In the U.S., low temperatures, ice and snow caused $81 million in winter weather-related damage in 2012, including $38 million in insurance losses, according to the Insurance Information Institute III). In 2011, such damage reached a whopping $2 billion.
“Most people don’t realize the high price a snow storm or low) temperatures can exact for damage that is often preventable,” says Carole Walker, executive director of the Rocky Mountain Insurance Information Association.
For example, a burst frozen pipe can cause thousands of dollars in damage. Ice dams can spread under shingles and lead to leaky roofs once the snow melts. And a blocked chimney can create a winter-weather fire hazard.
If winter weather damages your home, chances are good your home insurance policy will pick up the tab for repairs. According to III, covered damages typically include:
- Burst pipes.
- Ice dams occurs when water builds up behind ice blockage).
- Wind damage caused by weight of ice or snow.
- Fire-related losses.
However, a few simple precautionary measures can prevent such damage from occurring in the first place.
How to prepare your home for winter weather
Fall is the time to prepare your home for winter. Ideas for getting it ready include:
- Clean gutters and leaves so water can escape. Janet Patrick, spokeswoman for the Illinois Insurance Association, says, “Ice dams can cause roof damage and interior water damage.”

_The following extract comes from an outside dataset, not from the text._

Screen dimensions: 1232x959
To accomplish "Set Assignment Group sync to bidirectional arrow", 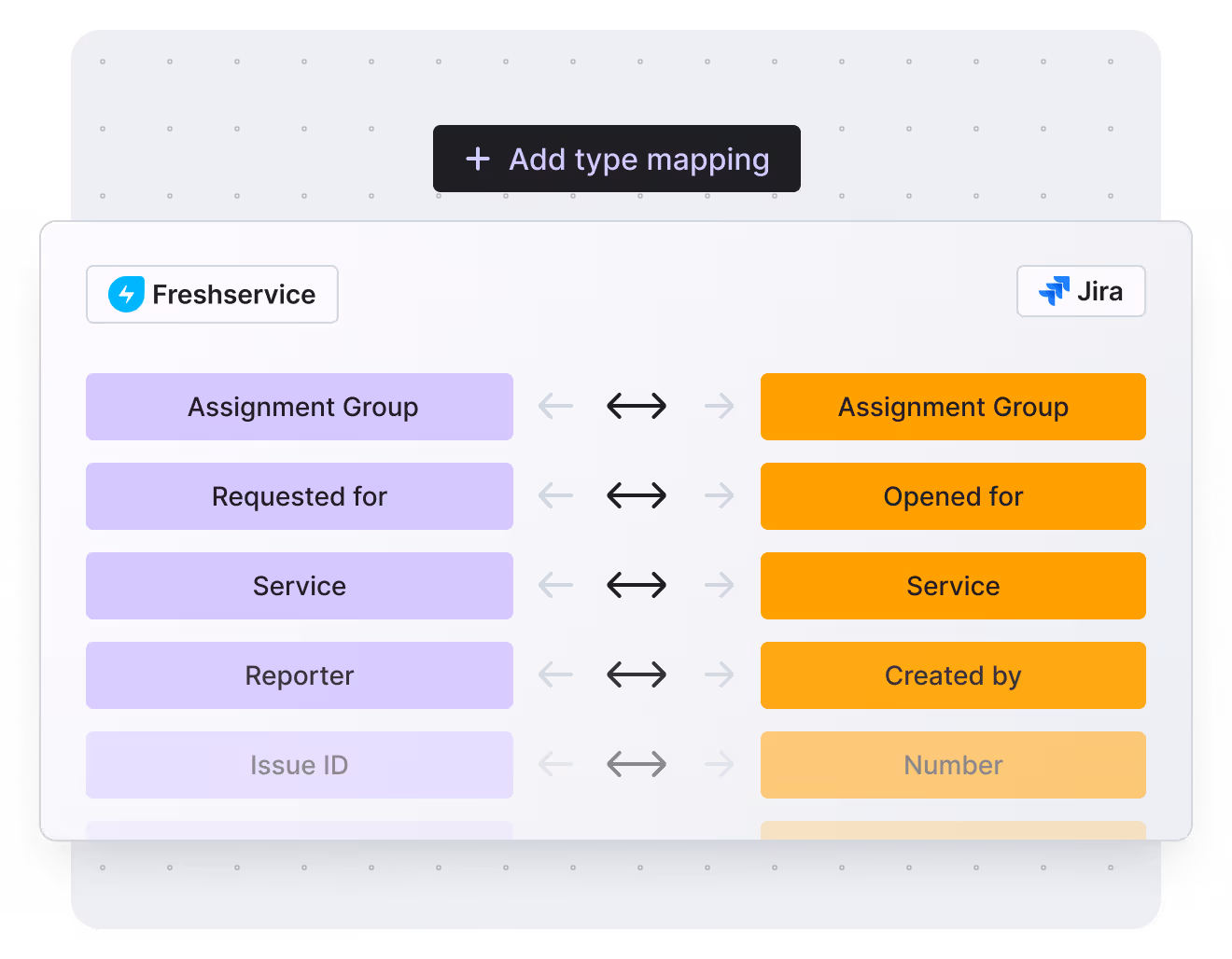I will (x=637, y=406).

- Repair roof leaks and insulate pipes. Use standard insulation materials, newspapers or plastic.
- Fill foundation cracks that allow cold air to flow into the basement or crawl space. “Freezing temperatures can lead to water pipe problems,” Patrick says.

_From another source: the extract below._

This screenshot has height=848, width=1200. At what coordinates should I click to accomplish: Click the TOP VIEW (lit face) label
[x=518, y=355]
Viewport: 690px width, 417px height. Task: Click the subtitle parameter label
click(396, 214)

- Make sure your house is ready for high winds and heavy snows. “Cut away tree branches that could fall on a house or other structure during a storm,” says Michael Barry, an III spokesman.
- Prepare for a loss of power that could last hours, or even days. “Stock up on fuel in case of a power outage, such as firewood or propane if you have a backup heat source,” Walker says.
Once winter is under way, you’ll need to react quickly when the elements threaten damage to your home. Here are three ways to prevent pipes from bursting, or from causing excessive damage if they do burst.
- Keep your home warm. Walker urges you to keep your home warmed to at least 65 degrees.
- Allow faucets to drip a bit during winter’s coldest weather. “Running water — even at a trickle — helps prevent pipes from freezing,” Barry says.
- Know how to shut off water valves. That way, you can prevent unnecessary extra damage after a pipe bursts, Barry says.
Excessive snowfall is often the source of water damage. To prevent this, try the following:
- Don’t let piles of snow accumulate on the roof. Excessive snow is most likely to collect on the downwind side of the roof. Walker suggests contacting a roofing contractor to get a referral to a professional who can remove snow from a roof safely, without causing damage to the shingles.
- Make sure sewers and drains are clear. Melting snow can back up sewers and drains, allowing water to seep into your home and cause flood damage. “Local government officials should be notified if street drains are clogged,” Walker says.
Finally, winter raises the risk for some fire hazards. Here are some steps for lowering that risk:
- Check, clean and maintain all fireplaces before using them. These may include furnaces, fireplace, chimneys or wood stoves.
- Use common sense with holiday light displays. “Do not overload electrical outlets or extension cords,” Patrick says.
How to weather-proof your home
The Insurance Information Institute also recommends the following tips for keeping the snow and cold out of your home this winter, and for keeping your family safe from fires.
- Use weather stripping, with materials such as vinyl, rubber or polyfoam, to seal skylights and other roof openings.
- Insulate attics so heat doesn’t escape to the roof. Excess heat loss can cause repeated thawing/re-freeze cycles that lead to ice dams. Attics should be 5 to 10 degrees warmer than the outside air.)
- Insulate basements and crawl spaces to prevent pipes from freezing.
- Install and test smoke and carbon monoxide detectors.
- If you’re a snowbird who plans to winter away in more tropical climes, turn off the water before leaving and consider having a professional drain your pipes to keep them from freezing and bursting.
Also, ask someone to watch your house during the cold winter months and check inside occasionally – especially after cold and snow events – to make sure any problem that arises can be quickly fixed.